One can’t see the stress in the strip itself, which feels both effortless and effortful at the same time. Never do we forget there’s a hand at work and a wriggly, playful mind animating it. Described in the most literal terms, MacDoodle St. was a long-running weekly narrative strip with a large cast of characters and a somewhat mystically driven story. But it’s far more interesting than that. Plenty of stuff from that era is dated in a bad way, focused on transgressing limitations without doing more than just dynamiting boundaries. Stamaty was doing something different.

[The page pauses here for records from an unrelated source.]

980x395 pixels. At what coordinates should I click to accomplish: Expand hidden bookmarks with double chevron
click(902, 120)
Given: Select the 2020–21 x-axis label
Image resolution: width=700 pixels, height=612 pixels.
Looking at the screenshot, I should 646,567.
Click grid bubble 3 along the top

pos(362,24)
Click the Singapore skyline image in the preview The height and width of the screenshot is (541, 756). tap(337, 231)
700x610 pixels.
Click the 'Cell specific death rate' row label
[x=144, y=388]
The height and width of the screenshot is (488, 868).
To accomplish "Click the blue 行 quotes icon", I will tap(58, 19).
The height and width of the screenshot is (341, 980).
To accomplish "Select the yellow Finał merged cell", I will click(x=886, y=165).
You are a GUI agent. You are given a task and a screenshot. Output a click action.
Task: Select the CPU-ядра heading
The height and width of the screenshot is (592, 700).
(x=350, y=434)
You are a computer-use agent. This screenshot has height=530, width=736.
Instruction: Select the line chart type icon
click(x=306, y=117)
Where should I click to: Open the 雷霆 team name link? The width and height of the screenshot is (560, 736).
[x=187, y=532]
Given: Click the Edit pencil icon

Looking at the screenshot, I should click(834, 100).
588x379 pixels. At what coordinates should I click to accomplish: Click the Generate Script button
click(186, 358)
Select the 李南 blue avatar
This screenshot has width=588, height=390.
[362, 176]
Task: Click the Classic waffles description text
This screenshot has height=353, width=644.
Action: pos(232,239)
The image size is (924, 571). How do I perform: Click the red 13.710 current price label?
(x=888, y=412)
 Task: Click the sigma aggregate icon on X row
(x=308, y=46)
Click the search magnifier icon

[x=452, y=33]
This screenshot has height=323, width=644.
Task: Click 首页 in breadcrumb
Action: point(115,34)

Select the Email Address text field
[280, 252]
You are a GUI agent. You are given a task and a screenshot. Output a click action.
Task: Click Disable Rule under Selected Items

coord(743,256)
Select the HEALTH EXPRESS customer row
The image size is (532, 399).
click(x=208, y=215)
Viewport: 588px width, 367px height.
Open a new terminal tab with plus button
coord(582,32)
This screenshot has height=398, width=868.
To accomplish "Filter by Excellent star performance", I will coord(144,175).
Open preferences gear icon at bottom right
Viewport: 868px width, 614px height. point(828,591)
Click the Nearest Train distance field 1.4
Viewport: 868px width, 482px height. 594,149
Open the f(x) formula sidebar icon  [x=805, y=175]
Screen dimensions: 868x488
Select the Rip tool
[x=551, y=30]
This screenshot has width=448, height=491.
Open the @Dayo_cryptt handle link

His jokes run through the panels proper but also around the edges, in the gutters and in the lettering. There are silly jokes and jokes about the (then-)present-day, jokes about the zen of washing dishes, jokes about the required parts of a narrative, verbal goof-offs galore and more, all packed into some extremely full pages. The strip itself often shows up as a character, walking its panels around on a couple of legs. It starts out in the title section at the top of the strip, each week given a different adjective (“action-packed,” “talkative,” “restless,” “urbane”), then migrates down into the panels proper, where it gets drunk and belligerent or travels to Washington, D.C., to demonstrate against nuclear power.
That ability to osmose between well-drawn, firm lines rather than abandoning them is a key to the abiding joy of of Stamaty’s work. It also explains why he felt he was under a lot of pressure to keep producing new ideas and new types of jokes. Once you have create a whole strip in which each panel appears on the body of a cow in a herd, you are bound to feel like you have to keep adding balls to the juggling act. On the other hand, it sure was a fun one, and the fact that it’s more about structure (both comics and humor) than about its era helps it hold up.